(DATA PROVIDED)
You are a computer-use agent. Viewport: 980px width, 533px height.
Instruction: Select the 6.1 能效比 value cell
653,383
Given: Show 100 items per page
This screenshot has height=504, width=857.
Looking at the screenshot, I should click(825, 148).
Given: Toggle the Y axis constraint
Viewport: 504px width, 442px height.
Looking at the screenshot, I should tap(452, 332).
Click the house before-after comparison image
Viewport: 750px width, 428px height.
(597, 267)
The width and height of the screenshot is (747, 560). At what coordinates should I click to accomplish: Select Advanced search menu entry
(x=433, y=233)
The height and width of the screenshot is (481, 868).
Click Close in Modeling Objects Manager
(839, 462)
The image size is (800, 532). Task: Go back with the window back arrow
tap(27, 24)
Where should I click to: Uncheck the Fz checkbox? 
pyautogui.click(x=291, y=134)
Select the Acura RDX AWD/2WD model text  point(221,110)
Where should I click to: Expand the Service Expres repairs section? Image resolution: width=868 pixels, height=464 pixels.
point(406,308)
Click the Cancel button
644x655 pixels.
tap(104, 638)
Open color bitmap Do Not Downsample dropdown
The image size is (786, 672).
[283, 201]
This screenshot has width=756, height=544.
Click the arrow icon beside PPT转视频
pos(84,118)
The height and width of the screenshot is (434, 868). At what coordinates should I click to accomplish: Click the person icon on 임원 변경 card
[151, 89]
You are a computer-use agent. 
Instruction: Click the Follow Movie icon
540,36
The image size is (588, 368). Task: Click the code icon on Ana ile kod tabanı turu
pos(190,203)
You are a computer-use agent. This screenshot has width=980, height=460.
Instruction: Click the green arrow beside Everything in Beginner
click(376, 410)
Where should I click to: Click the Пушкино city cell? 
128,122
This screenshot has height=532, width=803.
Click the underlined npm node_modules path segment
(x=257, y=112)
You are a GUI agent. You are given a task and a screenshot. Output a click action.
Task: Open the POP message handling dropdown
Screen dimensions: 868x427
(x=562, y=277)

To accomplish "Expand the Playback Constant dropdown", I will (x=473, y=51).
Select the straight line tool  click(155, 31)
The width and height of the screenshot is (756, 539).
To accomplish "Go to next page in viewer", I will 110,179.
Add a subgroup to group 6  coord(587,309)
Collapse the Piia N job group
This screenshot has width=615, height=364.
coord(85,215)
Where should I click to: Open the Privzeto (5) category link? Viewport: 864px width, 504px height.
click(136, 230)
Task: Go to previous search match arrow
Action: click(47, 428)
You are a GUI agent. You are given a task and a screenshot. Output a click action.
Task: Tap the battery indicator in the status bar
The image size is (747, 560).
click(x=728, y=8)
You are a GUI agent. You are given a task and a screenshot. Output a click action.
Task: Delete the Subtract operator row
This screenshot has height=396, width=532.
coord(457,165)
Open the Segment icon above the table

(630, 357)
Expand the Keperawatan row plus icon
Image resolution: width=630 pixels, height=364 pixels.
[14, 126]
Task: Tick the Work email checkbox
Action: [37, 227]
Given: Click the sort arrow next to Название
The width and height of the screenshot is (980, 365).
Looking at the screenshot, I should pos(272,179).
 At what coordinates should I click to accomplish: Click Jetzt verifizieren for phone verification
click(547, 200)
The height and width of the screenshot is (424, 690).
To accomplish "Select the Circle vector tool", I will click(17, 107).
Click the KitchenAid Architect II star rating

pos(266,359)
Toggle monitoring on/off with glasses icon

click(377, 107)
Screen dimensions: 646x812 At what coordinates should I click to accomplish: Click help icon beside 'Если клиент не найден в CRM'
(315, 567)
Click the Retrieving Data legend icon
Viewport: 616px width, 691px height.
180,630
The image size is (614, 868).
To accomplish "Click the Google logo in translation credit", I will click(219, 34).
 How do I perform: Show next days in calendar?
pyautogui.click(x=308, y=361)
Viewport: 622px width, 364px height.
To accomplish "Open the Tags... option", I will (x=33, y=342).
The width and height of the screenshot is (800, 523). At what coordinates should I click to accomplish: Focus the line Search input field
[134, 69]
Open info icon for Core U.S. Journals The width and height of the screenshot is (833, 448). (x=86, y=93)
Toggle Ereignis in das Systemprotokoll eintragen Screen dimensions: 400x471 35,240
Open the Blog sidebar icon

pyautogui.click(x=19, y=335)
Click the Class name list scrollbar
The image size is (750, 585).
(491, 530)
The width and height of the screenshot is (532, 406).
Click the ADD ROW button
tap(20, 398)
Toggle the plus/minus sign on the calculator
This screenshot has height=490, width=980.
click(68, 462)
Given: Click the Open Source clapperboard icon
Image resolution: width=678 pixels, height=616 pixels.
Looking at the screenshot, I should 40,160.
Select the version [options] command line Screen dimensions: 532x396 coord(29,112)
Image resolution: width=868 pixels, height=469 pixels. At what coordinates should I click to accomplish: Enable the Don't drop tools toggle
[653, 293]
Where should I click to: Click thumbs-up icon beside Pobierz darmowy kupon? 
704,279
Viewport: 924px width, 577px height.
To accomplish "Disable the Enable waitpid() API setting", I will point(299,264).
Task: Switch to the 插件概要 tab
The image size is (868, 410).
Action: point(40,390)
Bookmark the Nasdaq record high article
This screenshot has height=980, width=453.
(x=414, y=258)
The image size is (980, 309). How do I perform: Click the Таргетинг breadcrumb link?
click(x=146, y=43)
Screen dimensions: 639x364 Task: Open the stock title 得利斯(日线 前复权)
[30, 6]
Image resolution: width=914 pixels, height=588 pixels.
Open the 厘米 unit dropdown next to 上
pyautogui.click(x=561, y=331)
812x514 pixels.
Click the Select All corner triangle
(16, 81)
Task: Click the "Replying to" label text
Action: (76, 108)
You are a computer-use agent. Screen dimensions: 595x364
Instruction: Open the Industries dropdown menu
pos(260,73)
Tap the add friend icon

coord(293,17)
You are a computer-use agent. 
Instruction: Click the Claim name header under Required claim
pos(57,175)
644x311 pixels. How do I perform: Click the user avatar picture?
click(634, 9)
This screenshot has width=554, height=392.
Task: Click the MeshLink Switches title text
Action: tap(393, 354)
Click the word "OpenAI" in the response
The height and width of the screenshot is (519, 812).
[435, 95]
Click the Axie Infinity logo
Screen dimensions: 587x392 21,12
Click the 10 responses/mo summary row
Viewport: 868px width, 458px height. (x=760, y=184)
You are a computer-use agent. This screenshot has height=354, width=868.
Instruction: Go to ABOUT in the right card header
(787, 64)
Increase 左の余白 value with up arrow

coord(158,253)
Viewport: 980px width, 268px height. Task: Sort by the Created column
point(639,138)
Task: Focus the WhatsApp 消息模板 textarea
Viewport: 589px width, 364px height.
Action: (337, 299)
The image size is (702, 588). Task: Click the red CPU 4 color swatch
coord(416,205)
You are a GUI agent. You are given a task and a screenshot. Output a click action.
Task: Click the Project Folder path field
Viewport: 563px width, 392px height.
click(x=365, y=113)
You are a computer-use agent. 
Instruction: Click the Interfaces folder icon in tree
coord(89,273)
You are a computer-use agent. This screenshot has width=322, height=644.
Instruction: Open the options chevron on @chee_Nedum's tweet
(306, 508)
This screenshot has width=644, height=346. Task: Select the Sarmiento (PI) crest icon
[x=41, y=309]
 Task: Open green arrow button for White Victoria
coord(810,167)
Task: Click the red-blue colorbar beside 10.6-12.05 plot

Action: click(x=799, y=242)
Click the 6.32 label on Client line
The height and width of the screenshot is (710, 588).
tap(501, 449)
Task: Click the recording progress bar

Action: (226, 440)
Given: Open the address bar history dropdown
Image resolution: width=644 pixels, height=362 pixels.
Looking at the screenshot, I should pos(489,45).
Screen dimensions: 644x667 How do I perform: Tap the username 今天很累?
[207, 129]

(ACTIVITY) In the records above, how many lines hold the string "group"? Respond with that number only.

(WRITTEN SOLUTION) 2